### Your instructions:
What you return must match the records character for character.

### Exercise materials:
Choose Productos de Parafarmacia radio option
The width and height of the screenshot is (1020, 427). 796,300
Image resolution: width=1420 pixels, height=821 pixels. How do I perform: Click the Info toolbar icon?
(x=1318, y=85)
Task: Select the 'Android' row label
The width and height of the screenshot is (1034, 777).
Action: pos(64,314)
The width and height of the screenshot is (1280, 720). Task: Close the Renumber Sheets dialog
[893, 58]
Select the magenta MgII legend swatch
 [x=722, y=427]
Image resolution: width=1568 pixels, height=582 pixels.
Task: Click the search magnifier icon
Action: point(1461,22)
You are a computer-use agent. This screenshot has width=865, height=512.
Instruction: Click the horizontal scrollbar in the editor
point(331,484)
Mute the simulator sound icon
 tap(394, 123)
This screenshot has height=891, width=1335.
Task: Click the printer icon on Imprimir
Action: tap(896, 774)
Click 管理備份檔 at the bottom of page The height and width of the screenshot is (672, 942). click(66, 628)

### Result:
Choose Productos de Parafarmacia radio option
The width and height of the screenshot is (1020, 427). 796,300
Image resolution: width=1420 pixels, height=821 pixels. How do I perform: Click the Info toolbar icon?
(x=1318, y=85)
Task: Select the 'Android' row label
The width and height of the screenshot is (1034, 777).
Action: pos(64,314)
The width and height of the screenshot is (1280, 720). Task: Close the Renumber Sheets dialog
[893, 58]
Select the magenta MgII legend swatch
 [x=722, y=427]
Image resolution: width=1568 pixels, height=582 pixels.
Task: Click the search magnifier icon
Action: point(1461,22)
You are a computer-use agent. This screenshot has width=865, height=512.
Instruction: Click the horizontal scrollbar in the editor
point(331,484)
Mute the simulator sound icon
 tap(394, 123)
This screenshot has height=891, width=1335.
Task: Click the printer icon on Imprimir
Action: tap(896, 774)
Click 管理備份檔 at the bottom of page The height and width of the screenshot is (672, 942). click(66, 628)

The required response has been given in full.